:: Task directions ::
Whatever the records say, set them down exactly.

:: Excerpted data ::
>>>>
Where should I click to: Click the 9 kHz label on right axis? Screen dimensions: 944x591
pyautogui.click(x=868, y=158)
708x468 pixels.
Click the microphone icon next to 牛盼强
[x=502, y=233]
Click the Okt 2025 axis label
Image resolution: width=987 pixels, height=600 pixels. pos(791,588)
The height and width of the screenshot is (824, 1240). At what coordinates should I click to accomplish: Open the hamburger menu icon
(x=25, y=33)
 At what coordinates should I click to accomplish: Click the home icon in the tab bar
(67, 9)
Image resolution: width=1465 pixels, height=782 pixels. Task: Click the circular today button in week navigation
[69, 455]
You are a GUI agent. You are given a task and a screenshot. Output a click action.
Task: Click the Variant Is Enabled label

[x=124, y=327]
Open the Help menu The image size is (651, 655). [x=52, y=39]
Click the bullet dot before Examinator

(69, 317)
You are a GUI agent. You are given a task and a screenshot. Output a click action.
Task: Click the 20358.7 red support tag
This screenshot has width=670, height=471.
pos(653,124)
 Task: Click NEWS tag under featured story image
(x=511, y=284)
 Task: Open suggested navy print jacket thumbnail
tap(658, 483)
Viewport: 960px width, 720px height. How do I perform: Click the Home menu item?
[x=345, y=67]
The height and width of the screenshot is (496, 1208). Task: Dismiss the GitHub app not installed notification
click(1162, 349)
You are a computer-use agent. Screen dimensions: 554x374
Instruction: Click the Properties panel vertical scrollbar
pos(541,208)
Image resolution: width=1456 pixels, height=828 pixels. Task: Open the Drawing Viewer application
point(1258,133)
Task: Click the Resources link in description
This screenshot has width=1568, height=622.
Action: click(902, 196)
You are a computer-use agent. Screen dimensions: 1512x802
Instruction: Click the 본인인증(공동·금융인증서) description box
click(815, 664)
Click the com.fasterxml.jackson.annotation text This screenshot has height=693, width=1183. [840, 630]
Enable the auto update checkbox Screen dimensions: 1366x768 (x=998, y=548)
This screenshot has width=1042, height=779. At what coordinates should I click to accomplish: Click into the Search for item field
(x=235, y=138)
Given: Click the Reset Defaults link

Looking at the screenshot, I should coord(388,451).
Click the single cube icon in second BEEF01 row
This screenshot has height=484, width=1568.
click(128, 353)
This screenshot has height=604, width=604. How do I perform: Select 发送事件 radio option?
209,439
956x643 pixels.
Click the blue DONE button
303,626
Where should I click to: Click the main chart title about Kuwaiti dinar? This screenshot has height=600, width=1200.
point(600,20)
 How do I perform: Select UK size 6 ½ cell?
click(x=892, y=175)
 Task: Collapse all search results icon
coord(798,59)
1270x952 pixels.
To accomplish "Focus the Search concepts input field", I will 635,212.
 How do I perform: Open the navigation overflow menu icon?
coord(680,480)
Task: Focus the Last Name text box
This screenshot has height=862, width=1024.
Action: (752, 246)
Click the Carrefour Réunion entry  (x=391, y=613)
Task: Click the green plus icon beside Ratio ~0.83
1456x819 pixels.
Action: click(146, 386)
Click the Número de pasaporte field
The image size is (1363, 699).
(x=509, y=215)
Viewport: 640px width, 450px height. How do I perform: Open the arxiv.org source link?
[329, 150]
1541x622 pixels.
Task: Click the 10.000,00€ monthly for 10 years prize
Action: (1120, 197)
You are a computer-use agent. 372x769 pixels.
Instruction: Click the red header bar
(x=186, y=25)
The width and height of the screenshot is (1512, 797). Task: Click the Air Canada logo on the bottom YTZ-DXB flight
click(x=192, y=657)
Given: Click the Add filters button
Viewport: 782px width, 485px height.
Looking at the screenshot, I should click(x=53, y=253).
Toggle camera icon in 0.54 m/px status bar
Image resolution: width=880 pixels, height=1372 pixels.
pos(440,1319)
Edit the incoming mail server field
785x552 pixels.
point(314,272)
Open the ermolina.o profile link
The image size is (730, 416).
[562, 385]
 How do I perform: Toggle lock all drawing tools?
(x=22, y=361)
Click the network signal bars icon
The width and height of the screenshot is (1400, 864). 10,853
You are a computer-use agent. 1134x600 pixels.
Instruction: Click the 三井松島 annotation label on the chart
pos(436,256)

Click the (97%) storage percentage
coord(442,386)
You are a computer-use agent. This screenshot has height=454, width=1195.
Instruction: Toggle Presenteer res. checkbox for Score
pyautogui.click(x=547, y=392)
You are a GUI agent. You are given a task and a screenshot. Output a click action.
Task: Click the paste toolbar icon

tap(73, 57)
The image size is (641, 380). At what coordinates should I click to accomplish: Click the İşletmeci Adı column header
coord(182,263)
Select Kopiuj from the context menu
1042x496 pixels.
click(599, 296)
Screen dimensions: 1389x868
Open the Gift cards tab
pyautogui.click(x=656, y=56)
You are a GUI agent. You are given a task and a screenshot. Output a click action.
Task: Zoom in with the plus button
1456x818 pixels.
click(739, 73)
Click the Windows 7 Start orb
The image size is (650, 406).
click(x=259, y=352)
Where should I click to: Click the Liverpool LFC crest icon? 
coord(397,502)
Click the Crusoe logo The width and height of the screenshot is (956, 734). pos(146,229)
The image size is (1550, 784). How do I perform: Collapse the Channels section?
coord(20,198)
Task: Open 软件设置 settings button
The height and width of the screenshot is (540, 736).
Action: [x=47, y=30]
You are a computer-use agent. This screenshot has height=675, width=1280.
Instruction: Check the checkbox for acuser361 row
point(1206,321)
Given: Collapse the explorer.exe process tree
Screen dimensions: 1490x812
<<<<
:: Response to this exercise ::
Where should I click to: Click the 9 kHz label on right axis? Screen dimensions: 944x591
pyautogui.click(x=868, y=158)
708x468 pixels.
Click the microphone icon next to 牛盼强
[x=502, y=233]
Click the Okt 2025 axis label
Image resolution: width=987 pixels, height=600 pixels. pos(791,588)
The height and width of the screenshot is (824, 1240). At what coordinates should I click to accomplish: Open the hamburger menu icon
(x=25, y=33)
 At what coordinates should I click to accomplish: Click the home icon in the tab bar
(67, 9)
Image resolution: width=1465 pixels, height=782 pixels. Task: Click the circular today button in week navigation
[69, 455]
You are a GUI agent. You are given a task and a screenshot. Output a click action.
Task: Click the Variant Is Enabled label

[x=124, y=327]
Open the Help menu The image size is (651, 655). [x=52, y=39]
Click the bullet dot before Examinator

(69, 317)
You are a GUI agent. You are given a task and a screenshot. Output a click action.
Task: Click the 20358.7 red support tag
This screenshot has width=670, height=471.
pos(653,124)
 Task: Click NEWS tag under featured story image
(x=511, y=284)
 Task: Open suggested navy print jacket thumbnail
tap(658, 483)
Viewport: 960px width, 720px height. How do I perform: Click the Home menu item?
[x=345, y=67]
The height and width of the screenshot is (496, 1208). Task: Dismiss the GitHub app not installed notification
click(1162, 349)
You are a computer-use agent. Screen dimensions: 554x374
Instruction: Click the Properties panel vertical scrollbar
pos(541,208)
Image resolution: width=1456 pixels, height=828 pixels. Task: Open the Drawing Viewer application
point(1258,133)
Task: Click the Resources link in description
This screenshot has width=1568, height=622.
Action: click(902, 196)
You are a computer-use agent. Screen dimensions: 1512x802
Instruction: Click the 본인인증(공동·금융인증서) description box
click(815, 664)
Click the com.fasterxml.jackson.annotation text This screenshot has height=693, width=1183. [840, 630]
Enable the auto update checkbox Screen dimensions: 1366x768 (x=998, y=548)
This screenshot has width=1042, height=779. At what coordinates should I click to accomplish: Click into the Search for item field
(x=235, y=138)
Given: Click the Reset Defaults link

Looking at the screenshot, I should coord(388,451).
Click the single cube icon in second BEEF01 row
This screenshot has height=484, width=1568.
click(128, 353)
This screenshot has height=604, width=604. How do I perform: Select 发送事件 radio option?
209,439
956x643 pixels.
Click the blue DONE button
303,626
Where should I click to: Click the main chart title about Kuwaiti dinar? This screenshot has height=600, width=1200.
point(600,20)
 How do I perform: Select UK size 6 ½ cell?
click(x=892, y=175)
 Task: Collapse all search results icon
coord(798,59)
1270x952 pixels.
To accomplish "Focus the Search concepts input field", I will 635,212.
 How do I perform: Open the navigation overflow menu icon?
coord(680,480)
Task: Focus the Last Name text box
This screenshot has height=862, width=1024.
Action: (752, 246)
Click the Carrefour Réunion entry  (x=391, y=613)
Task: Click the green plus icon beside Ratio ~0.83
1456x819 pixels.
Action: click(146, 386)
Click the Número de pasaporte field
The image size is (1363, 699).
(x=509, y=215)
Viewport: 640px width, 450px height. How do I perform: Open the arxiv.org source link?
[329, 150]
1541x622 pixels.
Task: Click the 10.000,00€ monthly for 10 years prize
Action: (1120, 197)
You are a computer-use agent. 372x769 pixels.
Instruction: Click the red header bar
(x=186, y=25)
The width and height of the screenshot is (1512, 797). Task: Click the Air Canada logo on the bottom YTZ-DXB flight
click(x=192, y=657)
Given: Click the Add filters button
Viewport: 782px width, 485px height.
Looking at the screenshot, I should click(x=53, y=253).
Toggle camera icon in 0.54 m/px status bar
Image resolution: width=880 pixels, height=1372 pixels.
pos(440,1319)
Edit the incoming mail server field
785x552 pixels.
point(314,272)
Open the ermolina.o profile link
The image size is (730, 416).
[562, 385]
 How do I perform: Toggle lock all drawing tools?
(x=22, y=361)
Click the network signal bars icon
The width and height of the screenshot is (1400, 864). 10,853
You are a computer-use agent. 1134x600 pixels.
Instruction: Click the 三井松島 annotation label on the chart
pos(436,256)

Click the (97%) storage percentage
coord(442,386)
You are a computer-use agent. This screenshot has height=454, width=1195.
Instruction: Toggle Presenteer res. checkbox for Score
pyautogui.click(x=547, y=392)
You are a GUI agent. You are given a task and a screenshot. Output a click action.
Task: Click the paste toolbar icon

tap(73, 57)
The image size is (641, 380). At what coordinates should I click to accomplish: Click the İşletmeci Adı column header
coord(182,263)
Select Kopiuj from the context menu
1042x496 pixels.
click(599, 296)
Screen dimensions: 1389x868
Open the Gift cards tab
pyautogui.click(x=656, y=56)
You are a GUI agent. You are given a task and a screenshot. Output a click action.
Task: Zoom in with the plus button
1456x818 pixels.
click(739, 73)
Click the Windows 7 Start orb
The image size is (650, 406).
click(x=259, y=352)
Where should I click to: Click the Liverpool LFC crest icon? 
coord(397,502)
Click the Crusoe logo The width and height of the screenshot is (956, 734). pos(146,229)
The image size is (1550, 784). How do I perform: Collapse the Channels section?
coord(20,198)
Task: Open 软件设置 settings button
The height and width of the screenshot is (540, 736).
Action: [x=47, y=30]
You are a computer-use agent. This screenshot has height=675, width=1280.
Instruction: Check the checkbox for acuser361 row
point(1206,321)
Given: Collapse the explorer.exe process tree
Screen dimensions: 1490x812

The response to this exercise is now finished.